One-quarter of respondents to a Burst Media survey said the Internet is the best place to learn about a candidate’s position on election issues.
Likely voters ages 25 to 34 and 35 to 44 who responded to the survey led the Internet fans (about 30 percent in the age groups said the Net was the best spot for candidate and issue information). Among those ages 18 to 25, 24.5 percent voted for Internet, and about 21.3 percent of those 45 and older said the same.
Newspapers led as the information source of choice with respondents ages 45 and older as the best source for candidate information.
Many of the respondents had also already visited presidential campaign Web sites.
Burst Media surveyed more than 2,000 “likely” voters earlier this year for the survey.
What does this tell us?
I wrote in the Digital Edge column for the April edition of Presstime Magazine, “The presidential primaries begin in January 2008. By then, state and local candidates also will start coming out of the woodwork.
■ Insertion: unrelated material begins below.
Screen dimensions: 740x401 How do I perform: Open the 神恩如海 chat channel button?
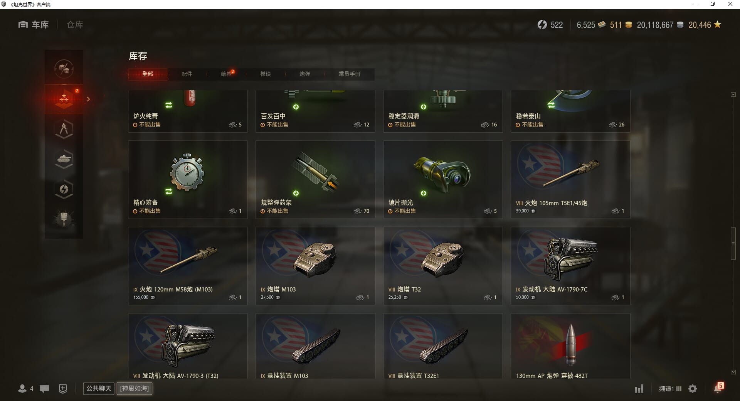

That means there’s still time to build and plan quality newspaper Web site coverage of state and local elections, in addition to the national races.”
MySpace, Facebook, The Politico, TechPresident and PrezVid already have plans in place and running smoothly. Newspapers should have some plans in place by now. And those plans should take advantage of social networking, user-generated content and the newspaper’s vast local research resources (past and present) to create blockbuster election coverage at all levels.
If the Internet and print newspapers are both tops among likely voters looking for information on candidates and issues, imagine what a newspaper’s Web site can do -- and then do it.